NFTs: Will the Bubble Burst?

Masterworks
December 8, 2021

Memes being sold for the cost of a Tesla. Tweets fetching seven-figure bids. Welcome to the wild world of NFTs.

Since September 2020, the monthly volume of traded NFTs has exploded, growing from a few million to a whopping $241 million in February 2021. As of May 2021, an estimated 85,787 NFTs were sold for a total $5.8 million value per day.

But are NFTs a brilliant innovation, or the next iteration of tulip mania? Has the NFT bubble already burst? Here’s what investors should know.






What are NFTs?

NFTs are the next biggest blockchain craze. Supporters consider NFTs the next phase of art collection. Skeptics call them a waste of money for a PDF. But what are NFTs?

In economics, a fungible asset is something broken into units which can be readily interchanged with other units while still retaining the same value. The classic example is money—you can swap out a $10 bill for two $5 bills, or ten $1 bills, or any combination you’d like, and it would all be recognized as $10. But if something is non-fungible, such a trade is impossible. The unique qualities of the asset make it impossible to interchange with something else.

Non-fungible tokens, or NFTs, are digital assets which exist on blockchain. They have a unique digital signature which makes them wholly unique from any other digital asset and makes them impossible to reproduce. This makes them unique from other digital assets, which can be reproduced endlessly.

Because of this, NFTs can be bought and sold like any other piece of property, despite the fact that they don’t physically exist. The digital token acts as a certificate of ownership, and NFT transactions are recorded on blockchain.

How They Work

Picture a Van Gogh—an original museum piece, not a replica. Such a painting has recognized value in the world because it is one-of-a-kind and impossible to reproduce (or at least, you can paint a copy, but it’s a copy, not the original Van Gogh).

In ye olden days of fine art, before the advent of the Internet, art had value because it was a physical object with unique properties. There was only one version of it, and it could not be replicated while retaining the qualities of the original.

NFTs deliver those one-of-a-kind qualities to digital art. While you may be able to copy and paste an image, you can’t copy its digital signature, nor can you forge its transaction history in blockchain (at least, not without hacking the entire chain at once).

Basically, think of NFTs as one-of-a-kind collector’s items, much like physical fine art.

As artists began making digital art, they quickly discovered that they couldn’t make money from their work. After all, digital art could be easily replicated online (or copied and pasted from a page), which made it difficult to pitch selling a digital image when you could copy it for free.

NFTs change the game for digital artists.

Thanks to NFT digital signatures, digital artists can now create digital art that cannot be replicated. Like physical art, NFTs have unique qualities that cannot be replicated, and unlike past generations of digital art, blockchain makes it possible to easily trace legitimate ownership and provenance of NFTs (some of the key value drivers for fine art).

> _Given entries_:
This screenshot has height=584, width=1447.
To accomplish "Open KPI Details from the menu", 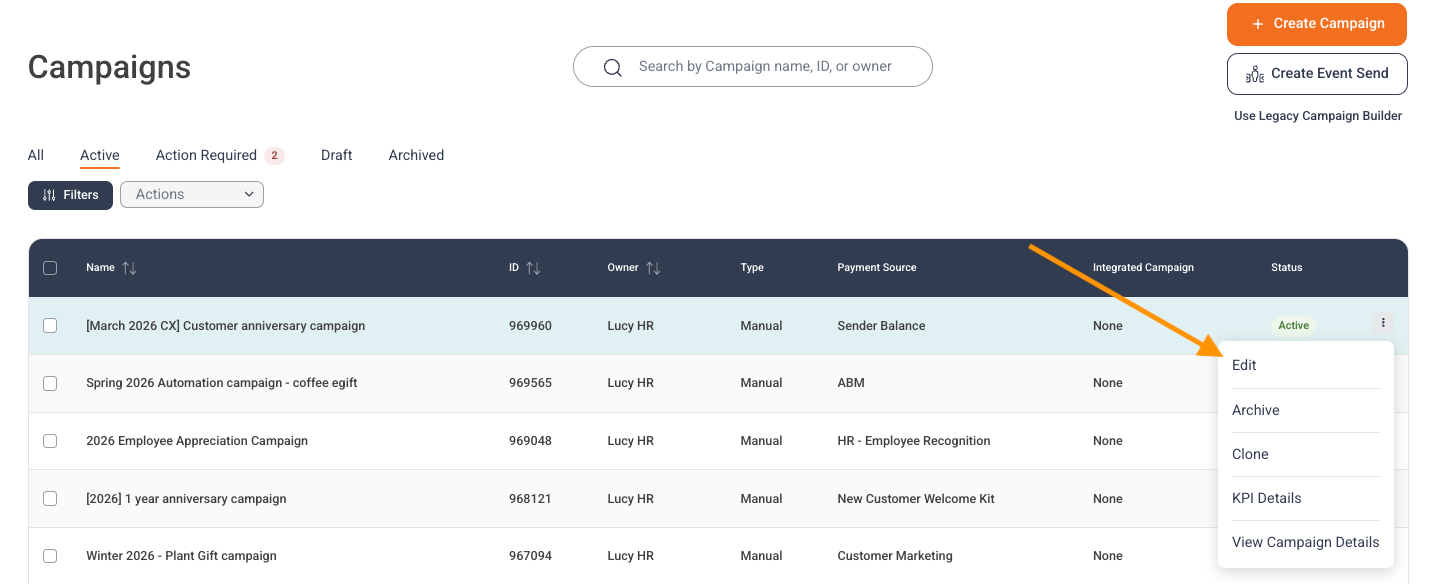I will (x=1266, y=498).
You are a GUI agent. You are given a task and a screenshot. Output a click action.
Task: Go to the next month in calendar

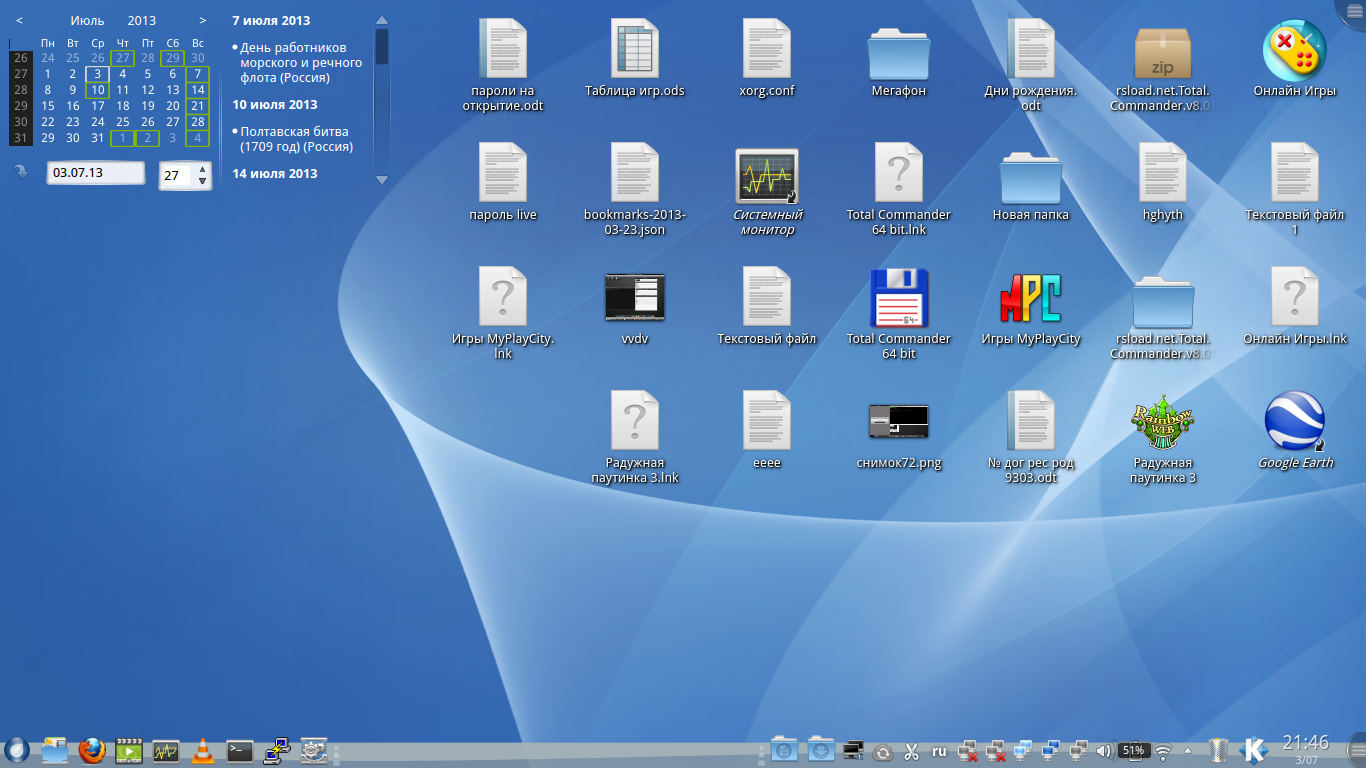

---

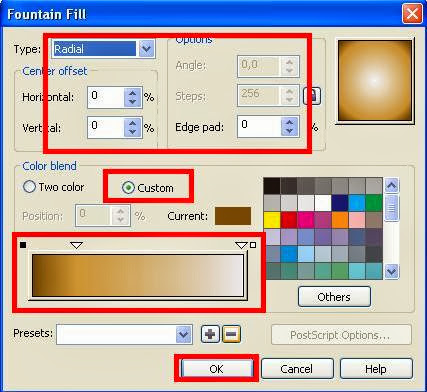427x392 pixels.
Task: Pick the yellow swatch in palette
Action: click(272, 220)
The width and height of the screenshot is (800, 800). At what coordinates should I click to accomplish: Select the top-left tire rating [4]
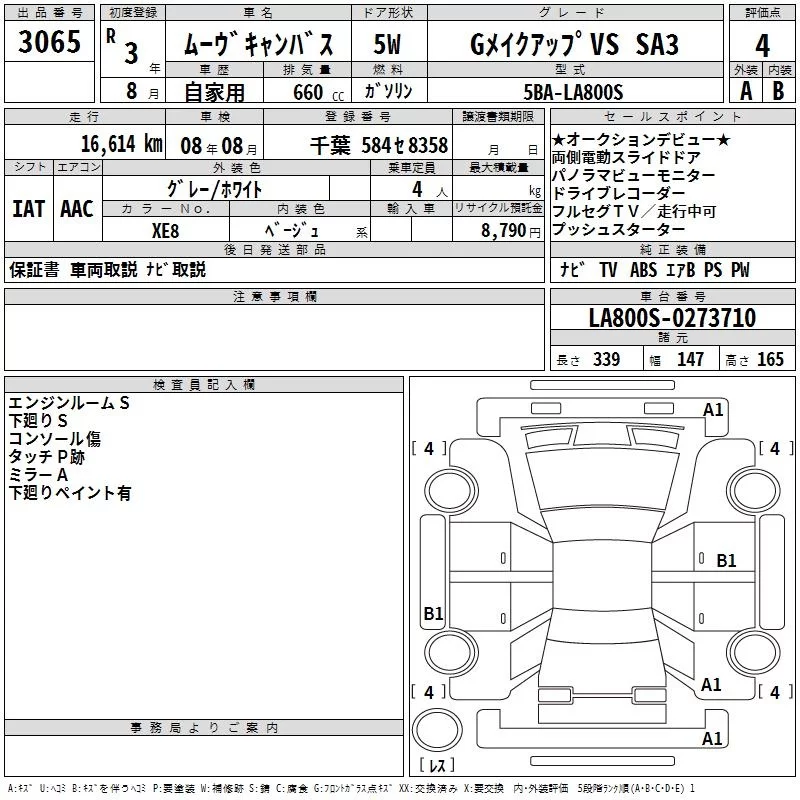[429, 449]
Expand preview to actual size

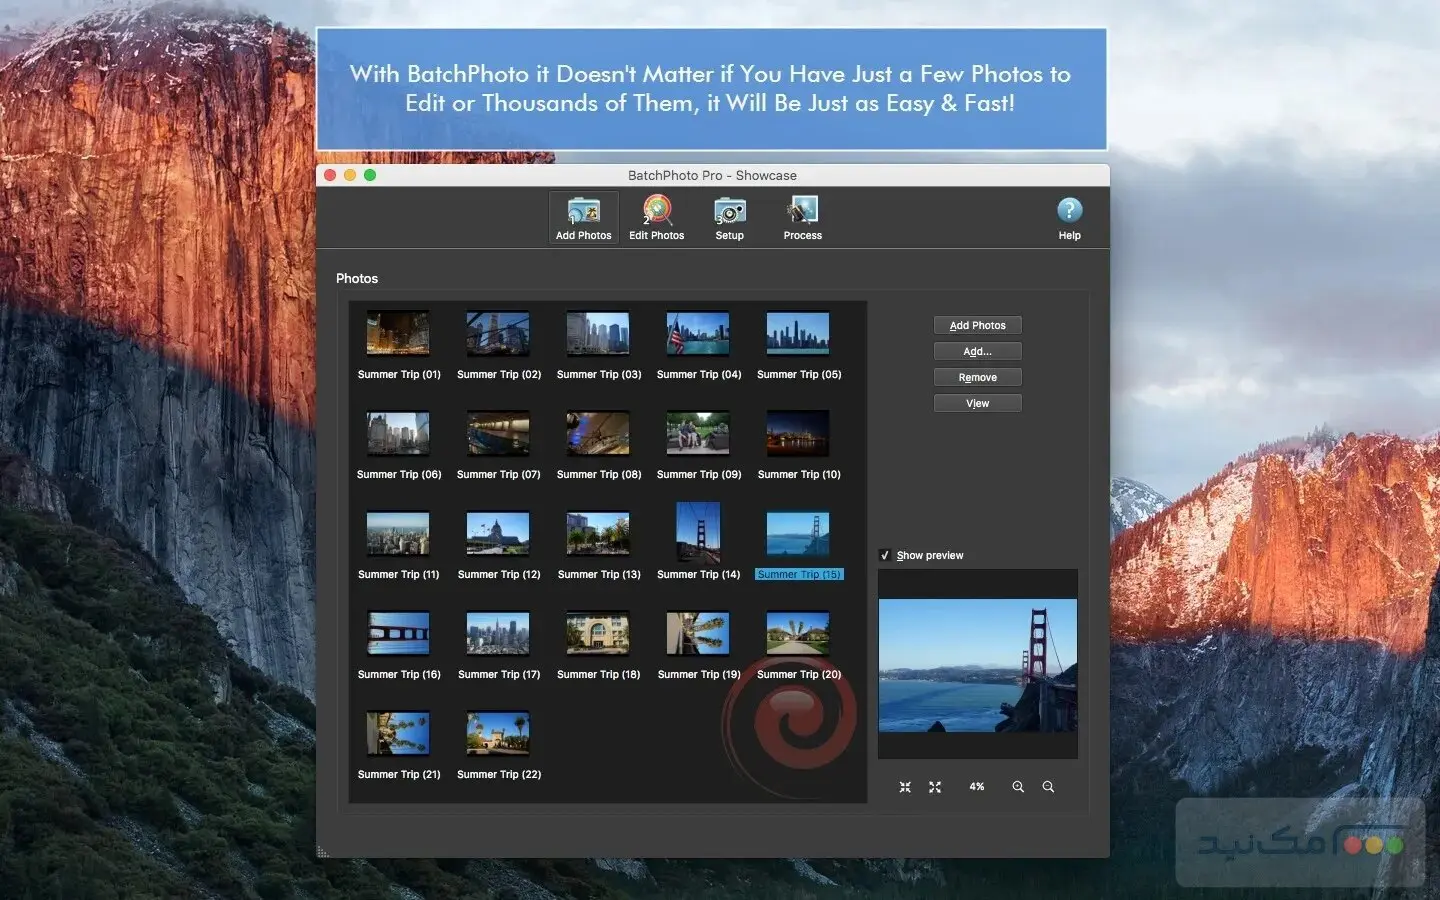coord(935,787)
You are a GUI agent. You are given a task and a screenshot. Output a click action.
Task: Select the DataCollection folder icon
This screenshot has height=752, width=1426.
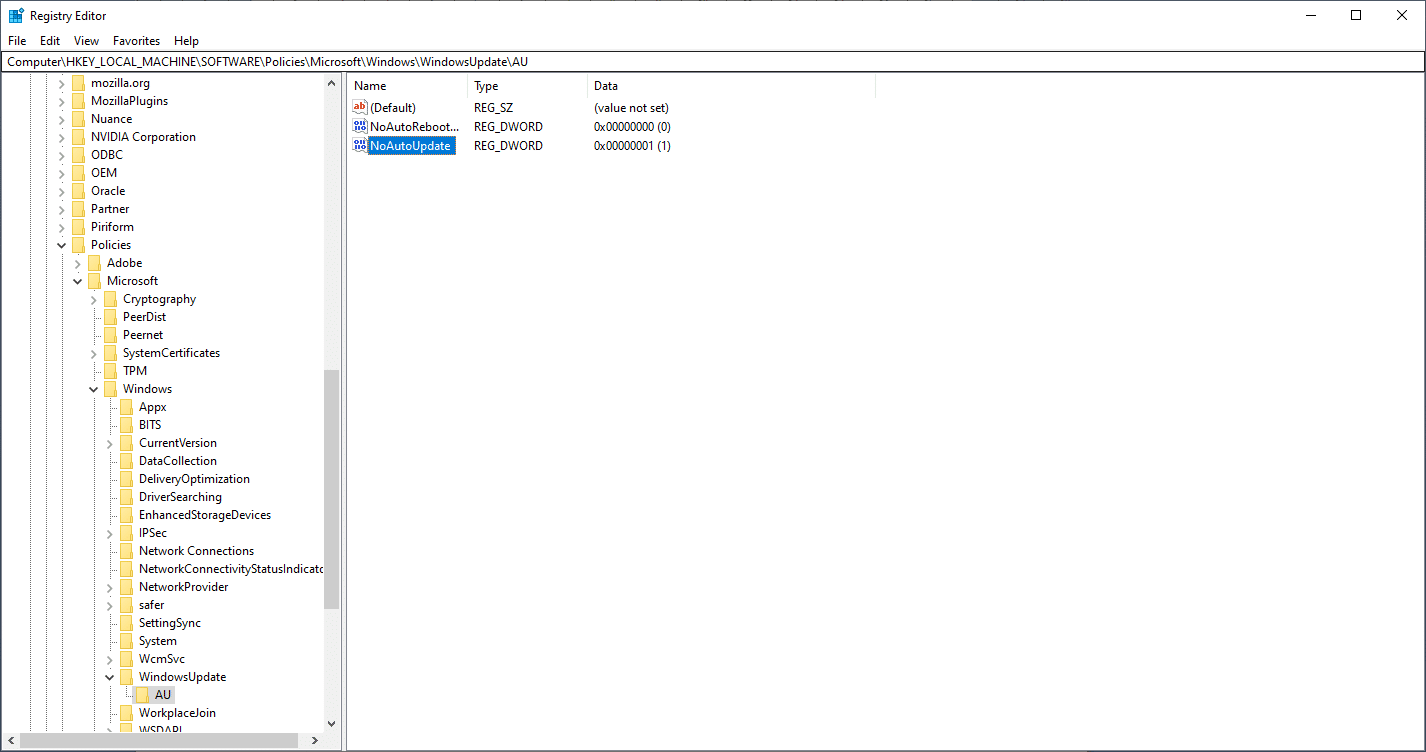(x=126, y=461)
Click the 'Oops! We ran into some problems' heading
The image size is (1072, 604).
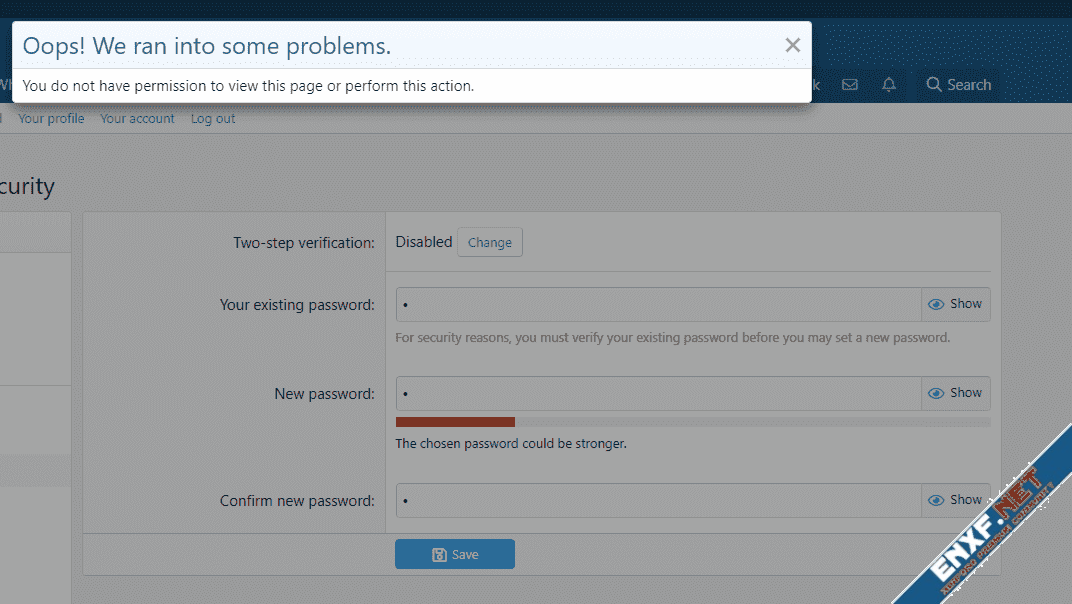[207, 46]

> _Task list_:
• a. Please update the records from the line containing "427x392 pixels." through the line containing "coord(935,787)", inclusive, replacing "actual size" with "full size" and changing nothing else. Leave the pictures out of your answer.
• b. Write the next part of the NFT article, starting after its final sentence.
These records have no connection to the article on NFTs.

> _Task-by-task results_:
• a.
427x392 pixels.
Task: Pick the yellow swatch in palette
Action: click(272, 220)
The width and height of the screenshot is (800, 800). At what coordinates should I click to accomplish: Select the top-left tire rating [4]
[429, 449]
Expand preview to full size

coord(935,787)

• b.
NFTs: Innovation or the Next Tulip?

Sounds pretty great for digital art, right? In fact, digital artists across the world are cashing in—including some well known names like Beeple (who sold the first-ever NFT at auction, The First 5000 Days, for a staggering $69 million) and Grimes (who cashed in on the NFT gold rush by selling a collection of NFT art tallying $6 million).

But art world experts (and savvy investors) are wary, and some are asking whether NFTs are really the next big development for art investing or just the latest iteration of tulip mania.

Has the Bubble Burst? Is It Bursting Now?

Some commentators have speculated that the NFT bubble is already collapsing. They argue that the NFT craze was not based on strong innovation, but rather a frenzy brought on by wealthy young investors newly flush with stimulus money.

And yes, we’ll admit, it’s easy to look at some particularly nutty NFT sales ($85 for a 52-minute audio recording of farts, for example) and think the whole NFT thing is ridiculously overblown. But there are some warning signals on the market already, suggesting it may not be as stable as it looks.

The biggest concern is the shift toward NFT fractionalization, best exemplified by a “public art project” called B.20. B.20 holds a bundle of virtual assets anchored by 20 Beeple NFT artworks, with ownership shares of the collection (though not the assets themselves) divided into 10 million tradeable virtual tokens. Visitors to the open-access virtual museum can purchase these tokens for partial ownership.

Fractionalization is concerning—especially for NFTs—because value is something that accumulates over time. Cutting up ownership of a digital item with already-volatile valuation makes future valuation even more complicated, perhaps even impossible. Either way, it introduces significant volatility to an already volatile NFT market and makes it increasingly difficult to understand the true value of the art. This is especially true of the B.20 approach, which does not divide valuation of individual assets but rather the whole asset collection, making it nearly impossible to know the real value of the share you just purchased.

Are NFTs Alternative Investing Worth It?

So, are NFTs worth investing in?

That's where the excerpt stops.